Начав с наиболее существенной части — просьбе об обеде! — я перехожу теперь к более вежливой части. Приедет ли кто-нибудь из вас или вы все вместе к нам? Я смогу принять любого из детей (Алиса и Эмиатт тоже сойдут за детей!), кто захочет приехать. Где провести разграничительную черту, я не знаю, так как вы все ведёте себя одинаково плохо. Если миссис Халл также приедет, то мистер Халл, возможно, захочет её сопровождать и тогда у меня на руках окажется девять человек.
Передайте, пожалуйста, через мисс Эдит Денман, сколько вас собирается приехать: я попрошу её купить для вас билеты.
Закончив на этом вежливую часть моего письма, я перехожу к меланхолической части. Вероятно, ты огорчишься, когда узнаешь, что мистер Ирвинг не выразил особого восторга по поводу моего намерения привести ребёнка в «Лицеум» 10-го. Он решительно возражает против детей. По его словам, он не столько против имени, сколько против возраста:
— Приводите любую Агнес, и я слова не скажу! — заявил он. — Но таких маленьких! Нет уж, увольте!

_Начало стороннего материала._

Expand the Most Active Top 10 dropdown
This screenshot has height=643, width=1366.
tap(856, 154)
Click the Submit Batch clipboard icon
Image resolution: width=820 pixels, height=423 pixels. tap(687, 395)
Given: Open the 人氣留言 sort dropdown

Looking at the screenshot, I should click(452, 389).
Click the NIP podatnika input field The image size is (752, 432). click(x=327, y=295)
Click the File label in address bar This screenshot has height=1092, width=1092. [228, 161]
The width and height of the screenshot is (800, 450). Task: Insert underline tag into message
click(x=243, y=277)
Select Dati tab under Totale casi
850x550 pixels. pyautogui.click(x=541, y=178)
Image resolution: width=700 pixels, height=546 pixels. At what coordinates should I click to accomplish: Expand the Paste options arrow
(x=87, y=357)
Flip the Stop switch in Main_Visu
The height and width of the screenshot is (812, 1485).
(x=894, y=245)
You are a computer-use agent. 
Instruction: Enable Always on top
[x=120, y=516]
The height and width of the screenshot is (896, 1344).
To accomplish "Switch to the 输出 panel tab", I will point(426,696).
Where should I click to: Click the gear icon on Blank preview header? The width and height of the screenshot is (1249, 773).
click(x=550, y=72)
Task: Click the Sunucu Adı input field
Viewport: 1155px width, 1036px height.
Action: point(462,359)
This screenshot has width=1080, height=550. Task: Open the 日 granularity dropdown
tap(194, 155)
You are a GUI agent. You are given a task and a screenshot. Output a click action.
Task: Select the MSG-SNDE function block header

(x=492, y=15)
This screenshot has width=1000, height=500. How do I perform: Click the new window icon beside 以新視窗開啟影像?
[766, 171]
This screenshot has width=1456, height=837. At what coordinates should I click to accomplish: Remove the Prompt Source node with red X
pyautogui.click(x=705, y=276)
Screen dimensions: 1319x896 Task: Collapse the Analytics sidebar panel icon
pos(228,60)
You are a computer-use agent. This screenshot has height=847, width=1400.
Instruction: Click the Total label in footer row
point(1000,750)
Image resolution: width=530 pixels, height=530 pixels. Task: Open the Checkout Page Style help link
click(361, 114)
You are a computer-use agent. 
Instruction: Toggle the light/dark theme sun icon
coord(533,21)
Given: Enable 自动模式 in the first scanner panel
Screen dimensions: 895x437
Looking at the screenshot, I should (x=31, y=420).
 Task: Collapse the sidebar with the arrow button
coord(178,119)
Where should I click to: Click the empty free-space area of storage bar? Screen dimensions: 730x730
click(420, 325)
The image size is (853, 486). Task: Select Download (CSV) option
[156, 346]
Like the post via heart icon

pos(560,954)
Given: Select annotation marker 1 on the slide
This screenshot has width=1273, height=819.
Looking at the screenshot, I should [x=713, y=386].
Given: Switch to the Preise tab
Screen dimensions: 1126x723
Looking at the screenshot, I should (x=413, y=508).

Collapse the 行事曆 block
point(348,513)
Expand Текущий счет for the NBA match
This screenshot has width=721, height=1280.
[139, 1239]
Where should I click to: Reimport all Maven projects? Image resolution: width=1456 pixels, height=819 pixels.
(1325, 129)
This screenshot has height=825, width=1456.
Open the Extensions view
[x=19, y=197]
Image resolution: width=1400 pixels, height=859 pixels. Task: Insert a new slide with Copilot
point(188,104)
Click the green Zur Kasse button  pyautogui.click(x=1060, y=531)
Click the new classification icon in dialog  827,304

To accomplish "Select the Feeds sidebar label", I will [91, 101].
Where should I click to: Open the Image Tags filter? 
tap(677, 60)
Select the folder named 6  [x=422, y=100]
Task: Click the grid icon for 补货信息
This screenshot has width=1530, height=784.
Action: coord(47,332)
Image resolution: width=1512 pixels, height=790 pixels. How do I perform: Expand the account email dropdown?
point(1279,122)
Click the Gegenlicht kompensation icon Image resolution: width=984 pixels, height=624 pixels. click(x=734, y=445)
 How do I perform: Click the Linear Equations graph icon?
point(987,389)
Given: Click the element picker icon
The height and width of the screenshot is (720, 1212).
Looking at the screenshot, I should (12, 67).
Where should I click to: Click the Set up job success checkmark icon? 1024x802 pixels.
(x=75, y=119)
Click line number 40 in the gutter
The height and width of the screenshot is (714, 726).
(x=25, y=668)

Мне не хотелось бы спорить с ним, поэтому я надеюсь, что ты не станешь возражать, если я несколько изменю наш план и приглашу вместо тебя мисс Агнесс Г. Она приезжает 8-го в Лондон на несколько дней (чтобы проконсультировать мастера, который шьёт ей парики), поэтому все устроится как нельзя лучше. А когда она вернётся, ты от неё обо всем узнаешь.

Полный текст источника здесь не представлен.